It has taken a while for this Conservative government to fulfil this historic mission. David Cameron saw the preservation of the department, and the commitment to spend on 0.7% on aid as central to giving the Conservatives a modernising message. He often cowered in front of the Daily Mail, but not on the issue of aid, and its contribution to Britain’s reputation. On Tuesday he took the unusual step of branding the merger as a mistake.

Theresa Maypreferred to nibble away at the aid budget, handing tranches to other Whitehall departments. By 2019, the Foreign Office spent £680m on aid, more than double the £300m it spent in 2013 and equivalent to 40% of core departmental allocation of £1.7bn.

Priti Patel, the international development secretary until her defenestration in 2017 for running her own Middle East policy, also probed her room for manoeuvre through changing the OECD’s definition of aid.

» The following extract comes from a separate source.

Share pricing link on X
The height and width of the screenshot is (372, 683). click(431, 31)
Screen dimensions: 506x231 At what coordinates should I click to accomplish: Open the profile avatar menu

But Boris Johnson, as a former foreign secretary, has always resented the independent aid budget. He wanted to bite the bullet, and came to be supported by the Foreign Office minister, Rory Stewart, who felt the Dfid mindset was opposed to seeing the UK foreign policy stance as a whole, and instead focused exclusively on poverty reduction in the world’s poorest countries.

Stewart recalled as a joint minister in both departments the battles he faced in the Foreign Office to get a £200,000 cheque cleared while in international development he could add a couple of digits, and few objected.

At first it looked as if Johnson as prime minister would follow May and merge the departments through stealth, or at least wait to wrap up the change as the centrepiece of the defence and security review due initially to be completed in the autumn.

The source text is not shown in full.